15-Year Interest Only and 95% LVR Explained — Why This Changes Everything |APS134
Westpac just did something no Australian bank has touched in over a decade. Investment home loans — fifteen years, interest only, no principal. And at the same time, you can now get in with just a 5% deposit. Not the government scheme — this is the bank itself saying 5% is enough for investors. So your first thought is probably: has the bank lost its mind? Or did we just hit the jackpot? I went through every clause of this policy, and I found three traps that almost nobody is talking about. Especially the third one — it decides whether you’ll be able to borrow from any bank over the next five years.


The Truth Isn’t That Pretty
Let’s start with the 15-year interest-only policy. It kicked in on the 23rd of February. New and existing customers can apply. Fifteen years, you only pay interest — no principal at all. What does that look like in real numbers? Borrow $800,000 at 6.5%. On a normal P&I loan — that’s Principal and Interest, where you’re paying both — your monthly repayment is about $5,050. On a 15-year IO? Just $4,333. That’s over $700 less every month, roughly $8,600 a year in your pocket. Sounds great, right? Hold that thought.
Here’s what the clickbait headlines left out — the LVR is capped at 80%. That means on a million-dollar property, you need $200,000 as a deposit. Not fifty grand. Two hundred thousand dollars. For a lot of people who’ve been saving for years, that number alone shuts the door.

Now the 95% LVR policy. Westpac does let you buy an investment property with just 5% down. But — 95% LVR only comes with P&I. You’re paying principal every single month. Put these two policies next to each other and the picture is clear: 15-year IO and 95% LVR are two separate roads. Pick one. Want fifteen years without touching the principal? Put down 20%. Want 5% to get started? You pay principal from day one. Both? Not happening.

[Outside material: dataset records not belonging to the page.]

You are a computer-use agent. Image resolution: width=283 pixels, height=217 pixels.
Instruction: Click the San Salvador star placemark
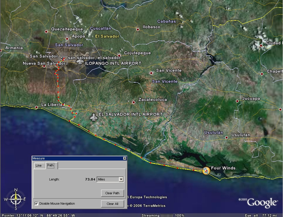tap(62, 58)
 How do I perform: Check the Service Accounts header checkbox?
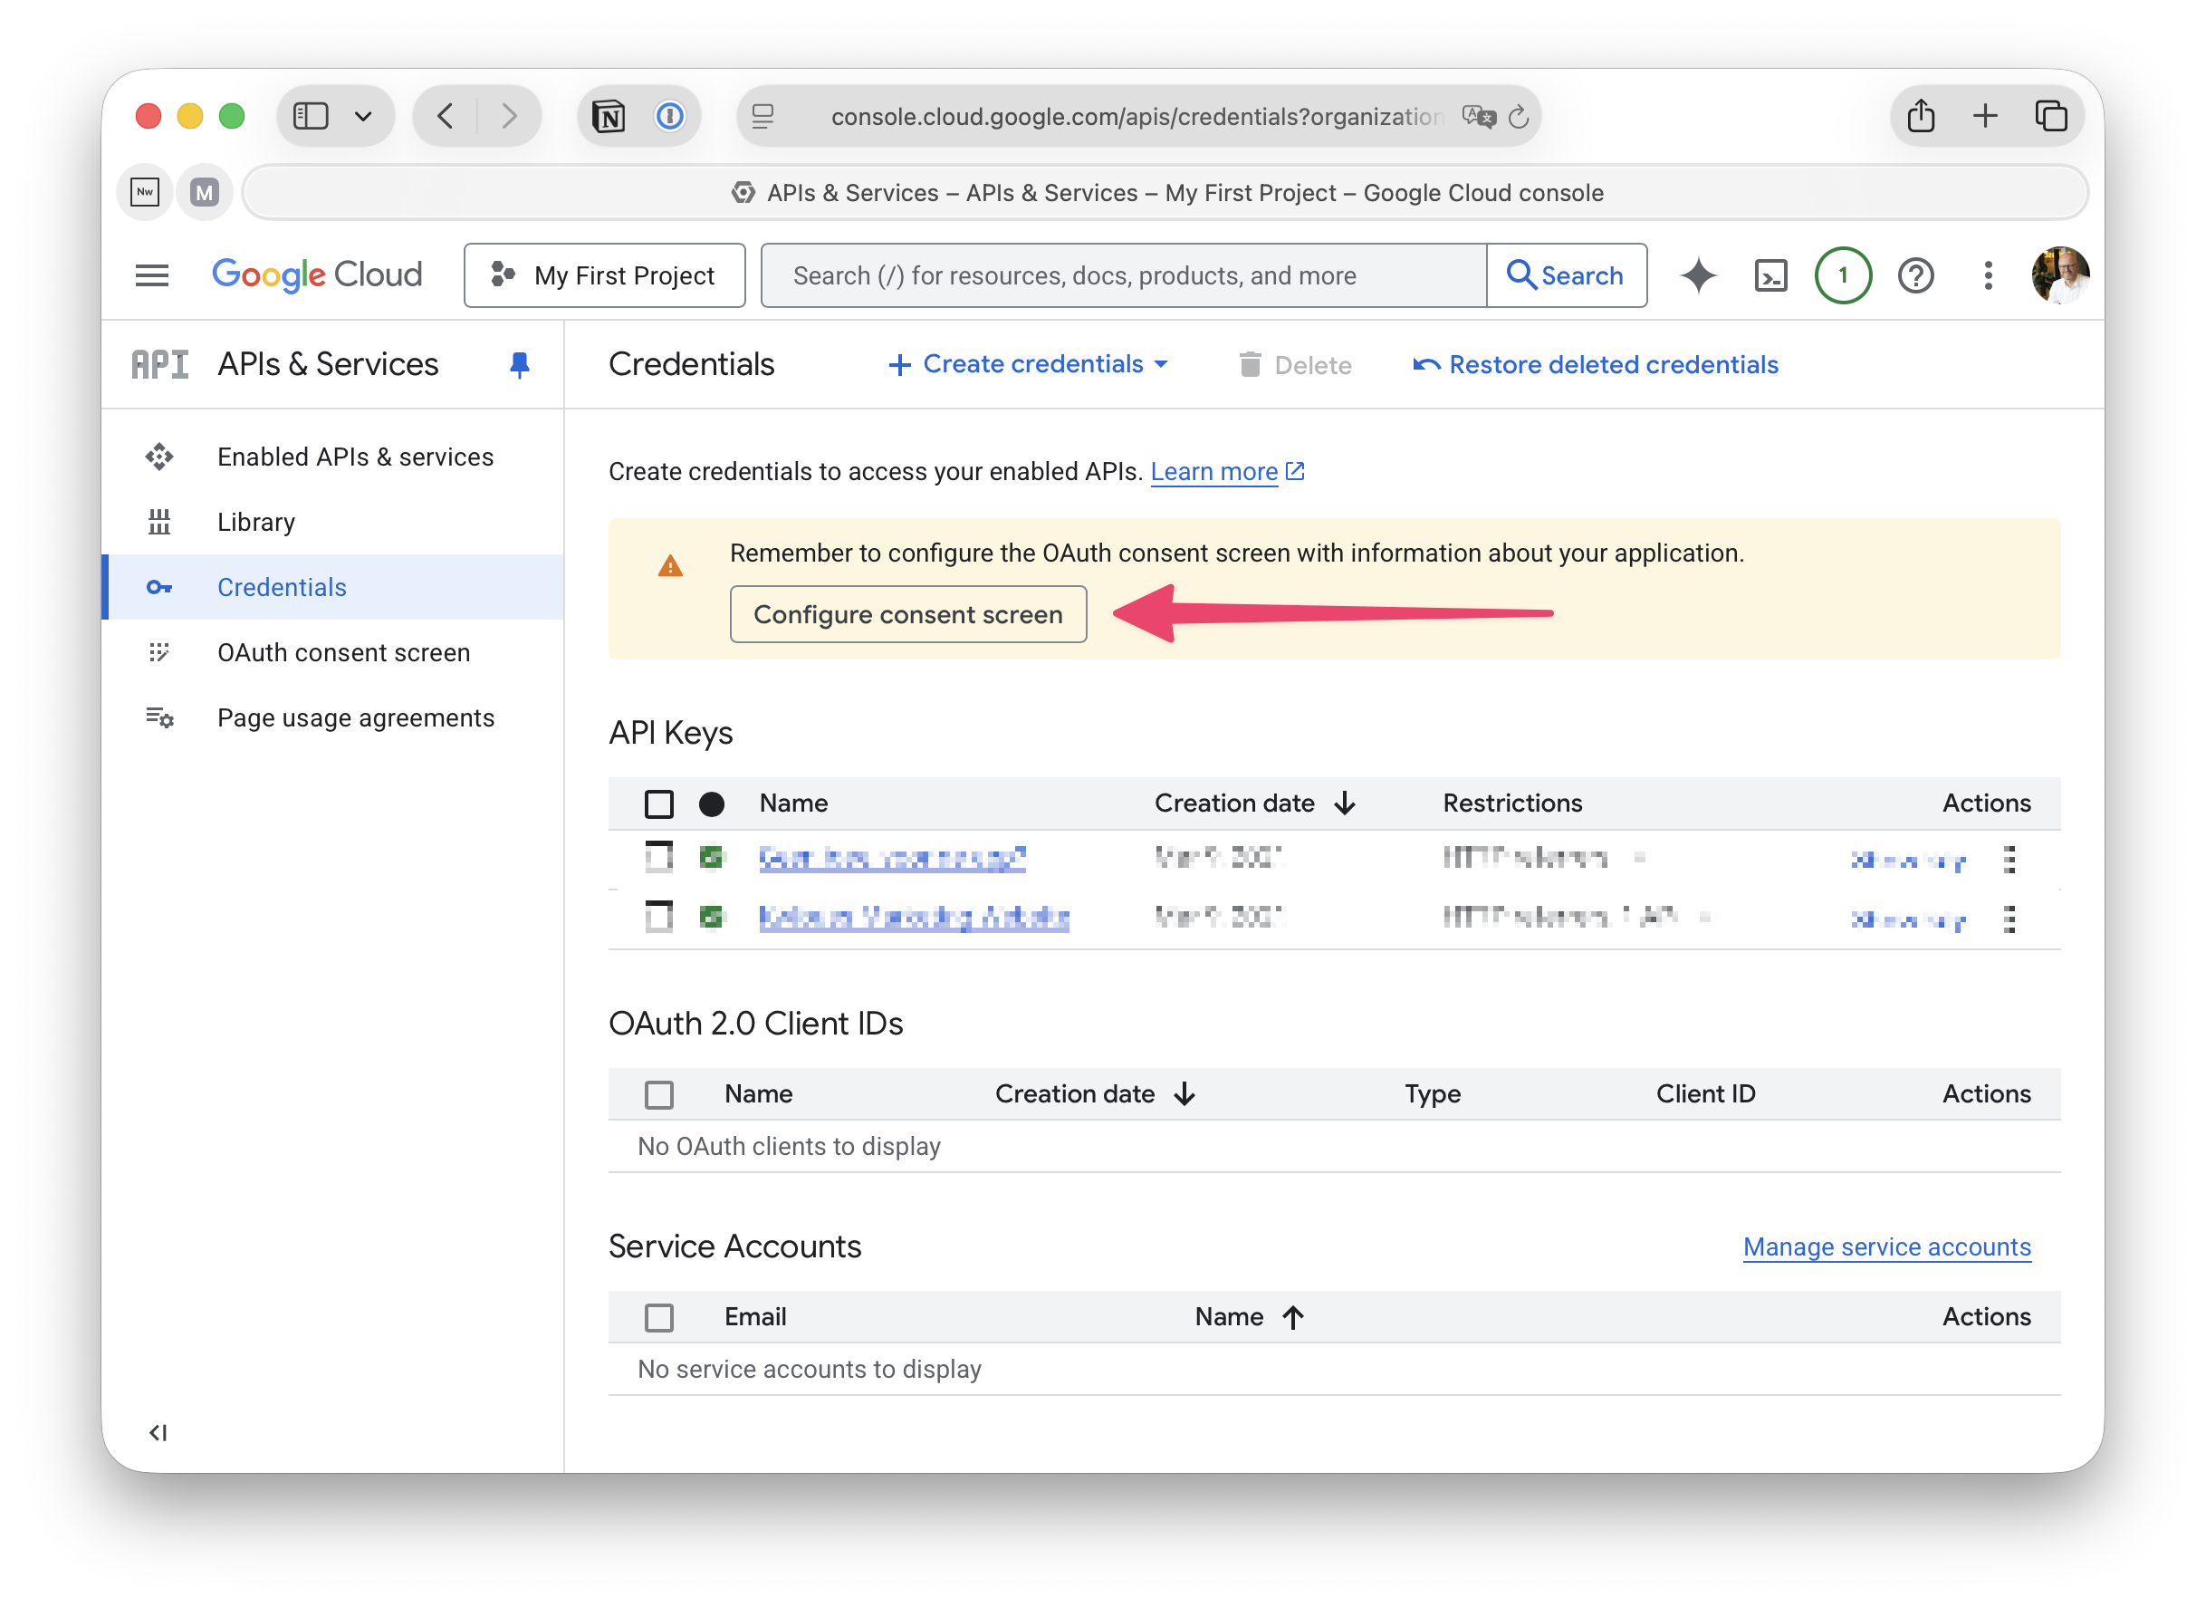pos(658,1317)
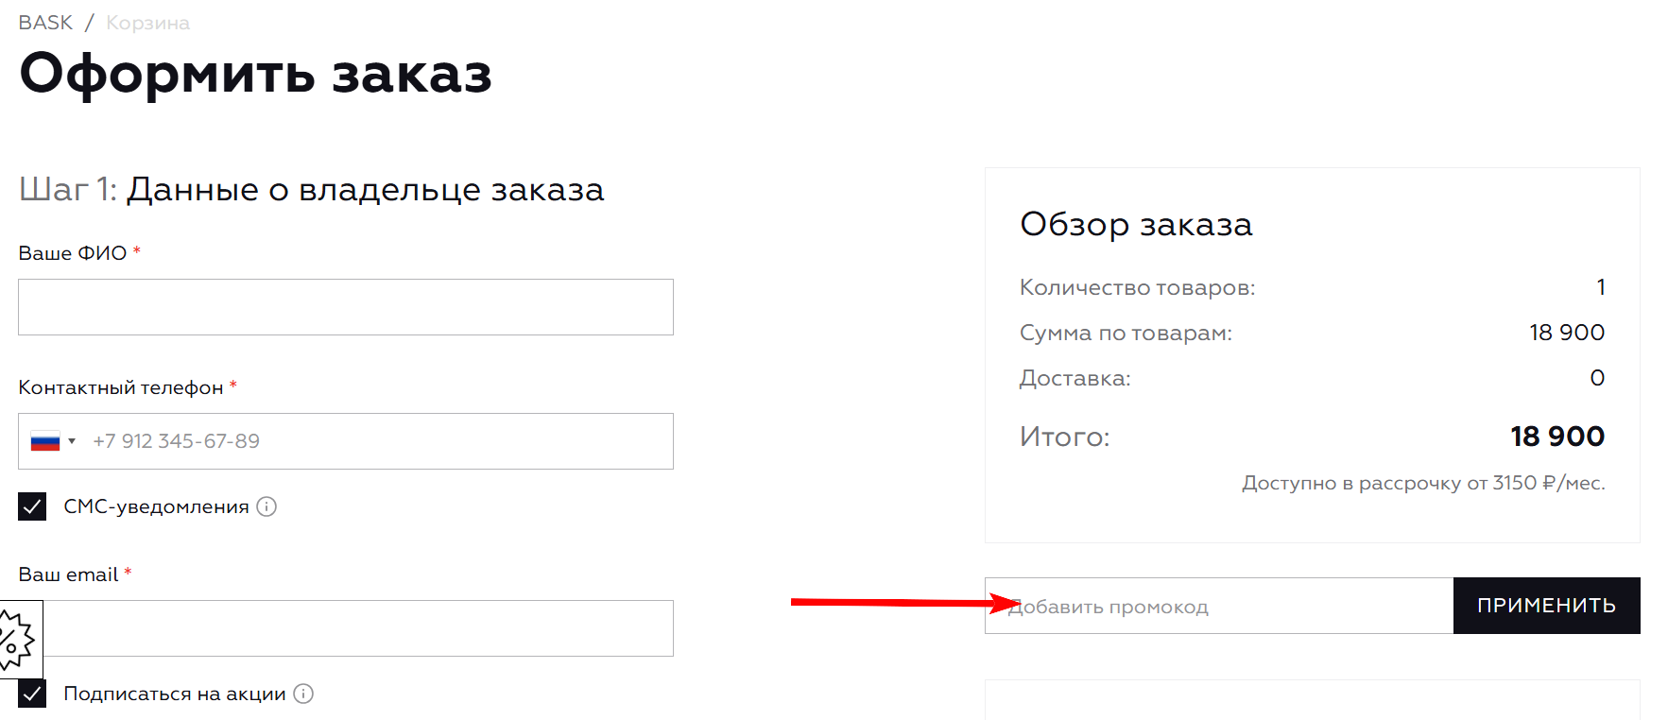This screenshot has width=1668, height=720.
Task: Click the Контактный телефон number field
Action: (x=378, y=441)
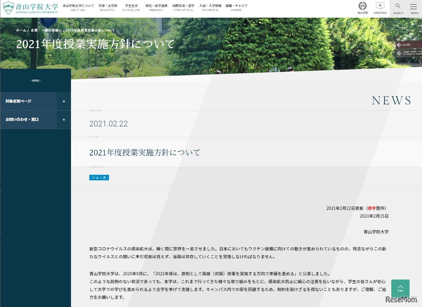This screenshot has height=307, width=422.
Task: Expand 対象者別ページ with plus icon
Action: (64, 101)
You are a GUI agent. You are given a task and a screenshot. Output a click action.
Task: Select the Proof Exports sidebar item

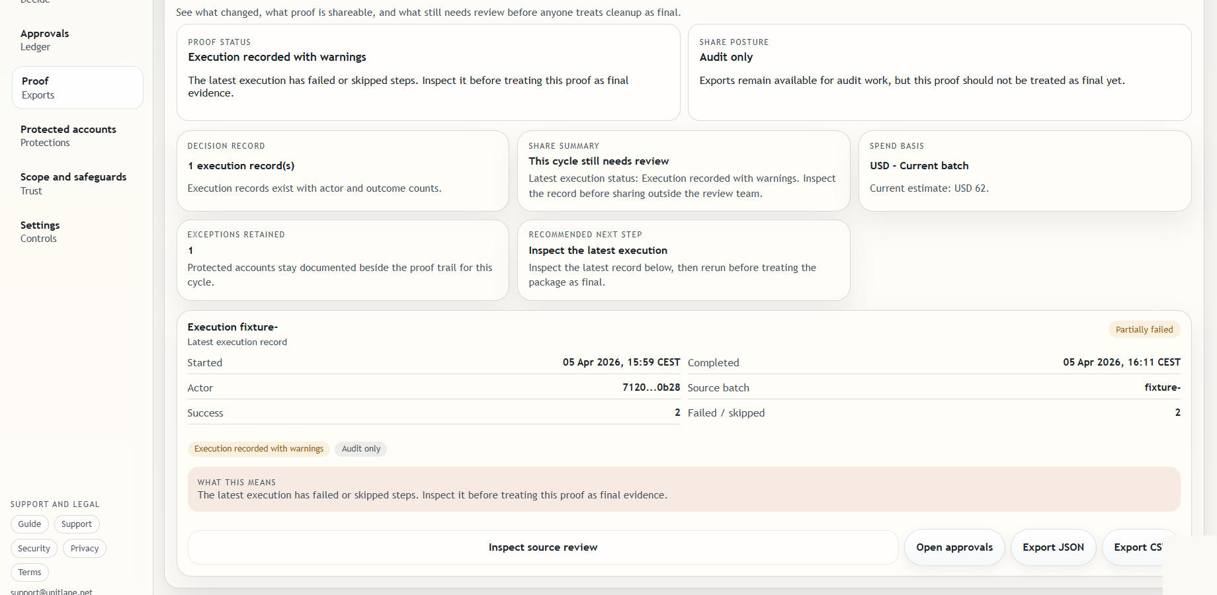pos(77,87)
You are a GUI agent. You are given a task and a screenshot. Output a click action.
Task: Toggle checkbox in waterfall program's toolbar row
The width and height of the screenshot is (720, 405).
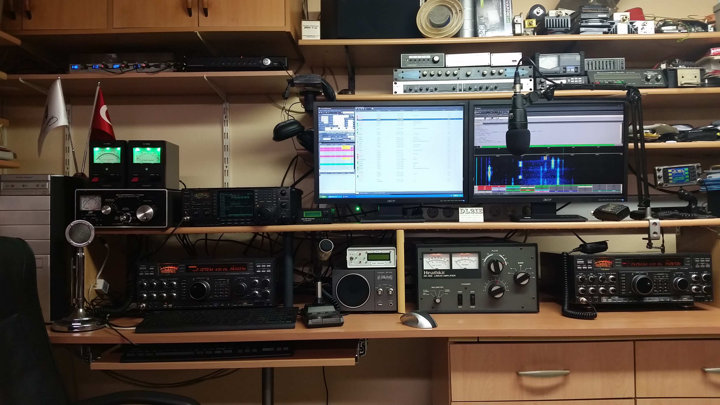(x=488, y=114)
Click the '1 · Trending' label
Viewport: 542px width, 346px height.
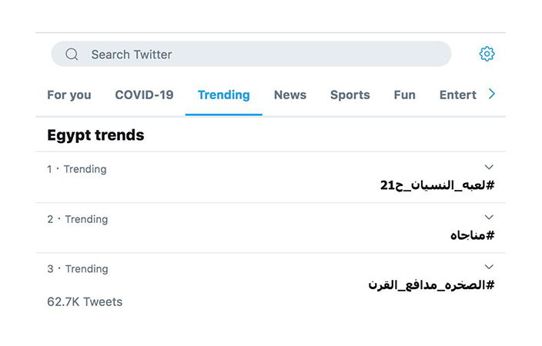(x=77, y=169)
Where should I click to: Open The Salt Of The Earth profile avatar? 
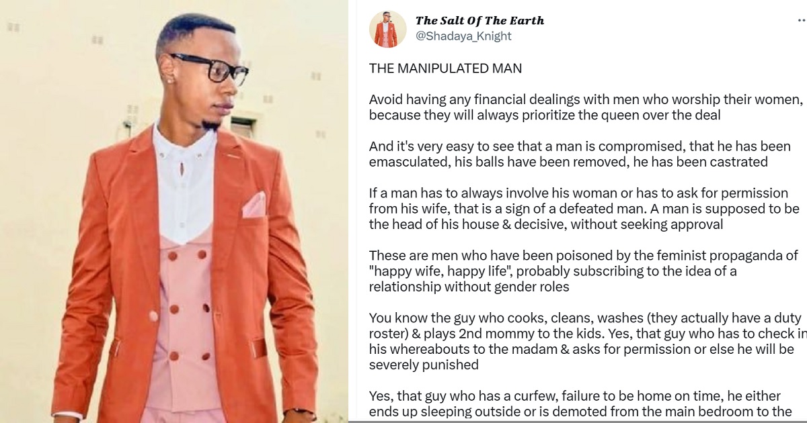point(388,29)
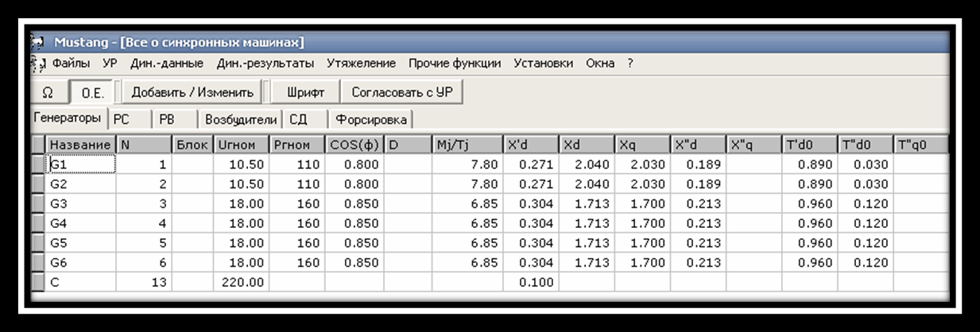Open the Установки menu

pos(543,64)
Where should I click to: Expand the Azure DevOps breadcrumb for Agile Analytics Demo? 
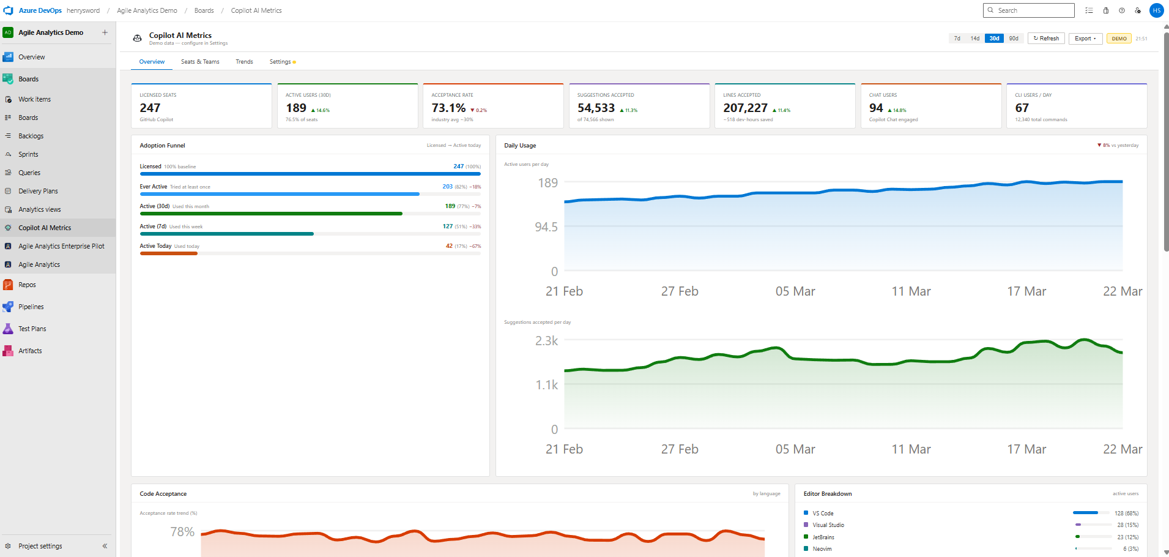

You might think — fine, I’ll go with 95% LVR. Less deposit is always better, right? Let me run the numbers. A $500,000 investment property at 90% LVR: $50,000 deposit, $450,000 loan, and LMI — that’s Lenders Mortgage Insurance, and just so we’re clear, it protects the bank, not you, but you pay for it — runs about $9,000 to $12,000. Now at 95% LVR: deposit drops to $25,000, loan jumps to $475,000, and LMI rockets to $20,000–$24,000. You saved $25,000 on the deposit but paid an extra $10,000 to $15,000 in insurance. And if that LMI rolls into your loan at 6% over 30 years, the extra interest alone is about $30,000. You save $25,000 upfront, you end up paying over $50,000 more down the road. You do the maths on that one.
The good news: investment property LMI can be spread over five years for tax. But even after the deduction, you’re still well behind. So Westpac’s policy, when you strip it back, is not the dream deal some commentators are selling. The 15-year IO has a high entry bar. 95% LVR has a heavy price tag. And you can’t stack them together.
Now that we’ve unpacked the policy, there’s a bigger question — if there are this many strings attached, what’s in it for Westpac? Are they doing charity work? Of course not. The answer is simple — they had no choice.
The Battle for Customers
Back on the 2nd of December 2024, CBA — Commonwealth Bank — became the first to launch a 15-year IO for investors. Fourteen months before Westpac. CBA is the country's biggest retail bank, and once it moved, investors voted with their feet. Westpac watched the market share bleed for over a year before finally matching it on February 23rd.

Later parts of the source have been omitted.